Print

Chickpea & Potato Curry

5 Stars 4 Stars 3 Stars 2 Stars 1 Star

No reviews

Chickpea & Potato Curry is a hearty and flavorful dish that combines chickpeas with tender potatoes in a rich, aromatic curry sauce. This vegan, gluten-free meal is packed with spices like cumin, coriander, and turmeric, creating a satisfying and nourishing dish.

Ingredients

  1. 2 tablespoons olive oil
    1 medium onion, chopped
    2 cloves garlic, minced
    1-inch piece of fresh ginger, grated
    2 medium potatoes, peeled and diced
    1 can (15 oz) chickpeas, drained and rinsed
    1 can (14.5 oz) diced tomatoes
    1 can (14 oz) coconut milk
    1 teaspoon ground cumin
    1 teaspoon ground coriander
    1 teaspoon ground turmeric
    1/2 teaspoon ground cinnamon (optional)
    1/4 teaspoon cayenne pepper (optional, for heat)
    Salt and pepper to taste
    Fresh cilantro, chopped (for garnish)
    Lime wedges (for serving)

Instructions

Heat the olive oil in a large pot over medium heat. Add the chopped onion and sauté for 5-7 minutes until softened and golden.

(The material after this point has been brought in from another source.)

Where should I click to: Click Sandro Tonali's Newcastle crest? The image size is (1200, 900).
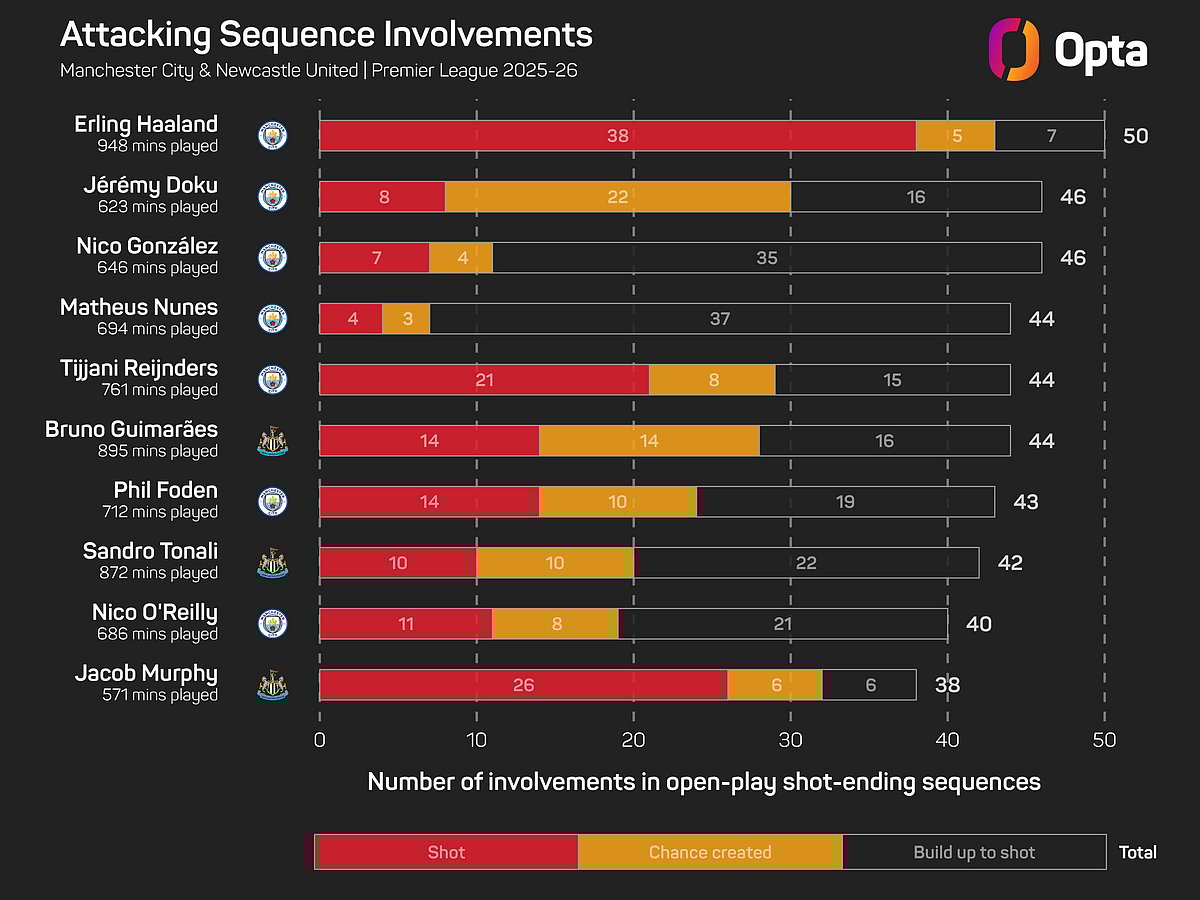[272, 563]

  1. Stir in minced garlic and grated ginger. Cook for another 1-2 minutes until fragrant.
  2. Add diced potatoes and cook for about 5 minutes, stirring occasionally, until they begin to soften.
  3. Stir in cumin, coriander, turmeric, cinnamon (if using), cayenne pepper (if using), salt, and pepper. Cook for 1-2 minutes to let the spices toast.
  4. Add diced tomatoes, coconut milk, and chickpeas. Bring to a simmer, then reduce the heat to low. Cover and cook for 20-25 minutes, or until potatoes are tender and curry thickens.
  5. Taste and adjust seasoning with additional salt, pepper, or cayenne if desired.
  6. Serve the curry hot, garnished with fresh cilantro and lime wedges. Enjoy with rice or naan!

Notes

  1. For a spicier curry, add more cayenne pepper or chopped fresh chilies.
  2. If you don’t have coconut milk, substitute with almond milk or vegetable broth for a lighter curry.
  3. Add spinach or kale at the end of cooking for extra greens and nutrition.
  4. If you prefer a creamier curry, add cashew cream or peanut butter for richness.